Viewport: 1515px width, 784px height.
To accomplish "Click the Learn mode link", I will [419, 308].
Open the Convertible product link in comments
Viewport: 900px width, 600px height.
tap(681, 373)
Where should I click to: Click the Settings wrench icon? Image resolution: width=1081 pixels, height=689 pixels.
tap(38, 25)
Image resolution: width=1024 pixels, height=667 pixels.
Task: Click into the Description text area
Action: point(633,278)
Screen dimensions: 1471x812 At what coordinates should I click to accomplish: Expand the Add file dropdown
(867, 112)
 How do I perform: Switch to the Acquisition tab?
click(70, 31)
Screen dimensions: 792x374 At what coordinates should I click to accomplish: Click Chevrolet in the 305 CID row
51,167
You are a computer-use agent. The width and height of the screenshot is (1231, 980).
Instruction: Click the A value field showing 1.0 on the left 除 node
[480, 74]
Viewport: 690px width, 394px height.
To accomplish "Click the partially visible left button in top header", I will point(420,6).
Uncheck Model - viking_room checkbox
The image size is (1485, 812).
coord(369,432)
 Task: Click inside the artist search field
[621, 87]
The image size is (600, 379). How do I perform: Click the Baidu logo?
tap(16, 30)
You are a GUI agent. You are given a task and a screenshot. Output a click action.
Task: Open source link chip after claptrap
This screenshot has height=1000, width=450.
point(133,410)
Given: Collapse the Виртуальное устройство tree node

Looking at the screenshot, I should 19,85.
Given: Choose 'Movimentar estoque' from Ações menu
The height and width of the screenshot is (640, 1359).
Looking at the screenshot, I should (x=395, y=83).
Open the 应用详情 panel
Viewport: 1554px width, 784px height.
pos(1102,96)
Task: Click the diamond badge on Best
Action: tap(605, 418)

───

*Stated exercise*.
Put the lines of the listing from the line with "Viewport: 690px width, 394px height." up to and including the line with "tap(16, 30)" into a numbered list, leaving out any blank lines.

*Written solution*.
1. Viewport: 690px width, 394px height.
2. To accomplish "Click the partially visible left button in top header", I will point(420,6).
3. Uncheck Model - viking_room checkbox
4. The image size is (1485, 812).
5. coord(369,432)
6.  Task: Click inside the artist search field
7. [621, 87]
8. The image size is (600, 379). How do I perform: Click the Baidu logo?
9. tap(16, 30)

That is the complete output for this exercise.